■ **Kaynak Metin**:
============================================================

Kalın, "Bu operasyonlar biter, YPG silah bırakır ya da Kürtler bu operasyondan sonra silahsızlanırsa yeniden bir diyalog süreci başlar' anlamını çıkarabilir miyiz?" sorusuna ise şu cevabı verdi:
"Türkiye Cumhuriyeti vatandaşı olan Kürtlerle ilgili yazılan senaryoların neredeyse tamamı bu toprakların dışında yazılıyor. PKK veya bir başka terör örgütü gelip, Kürtlerin kaderini belirleyebilecek bir konuma asla gelemez bu coğrafyada. Buna ne Kürtler, ne Türkler, ne bu Anadolu topraklarının irfanı, tarihi, vicdanı izin verir. Birilerinin gelip, 'Türkiye, Kürtlerin haklarını tanımıyor, Kürtlerin kazanımlarından rahatsız' propagandasına kusura bakmasınlar prim vermemizi kimse beklemesin."
"Kartopu çağında değil, kelebek etkisi çağında yaşıyoruz"

============================================================

■ **Görev**:
Kaynak metinde Kalın'a göre Türkiye Cumhuriyeti vatandaşı olan Kürtlerle ilgili yazılan senaryoların neredeyse tamamı nerede yazılıyor?

■ **Veriler**:
============================================================

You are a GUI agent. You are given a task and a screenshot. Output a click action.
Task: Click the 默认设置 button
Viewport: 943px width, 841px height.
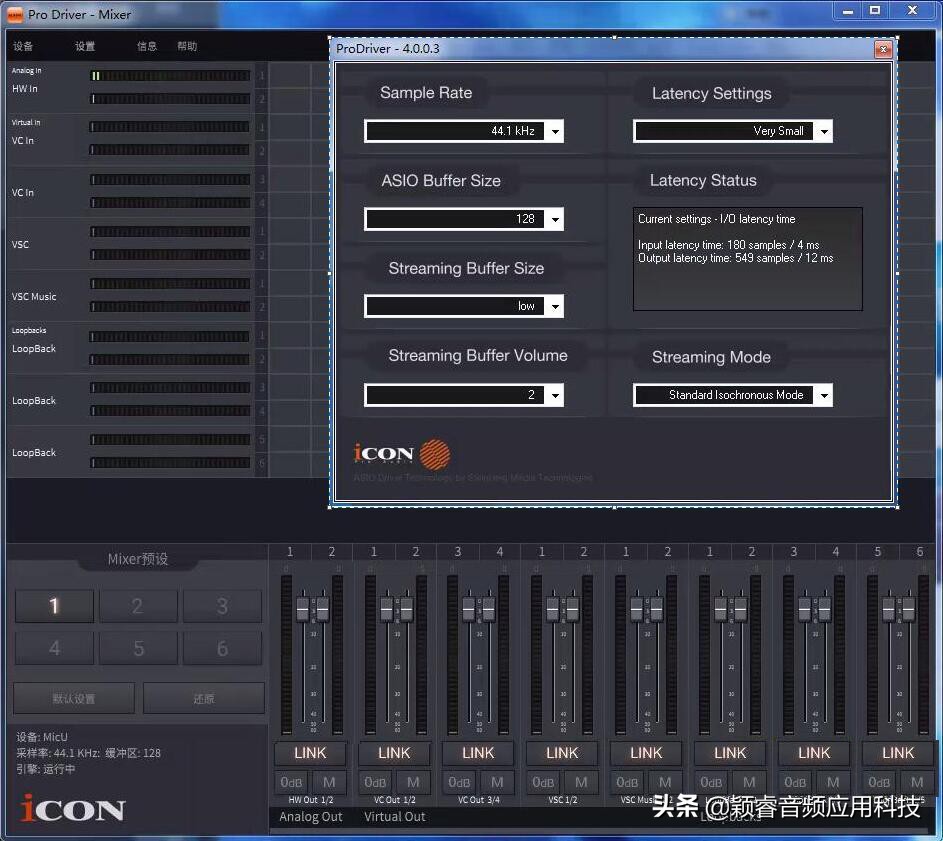tap(74, 698)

============================================================

■ **Sonuç**:
Bu toprakların dışında yazılıyor.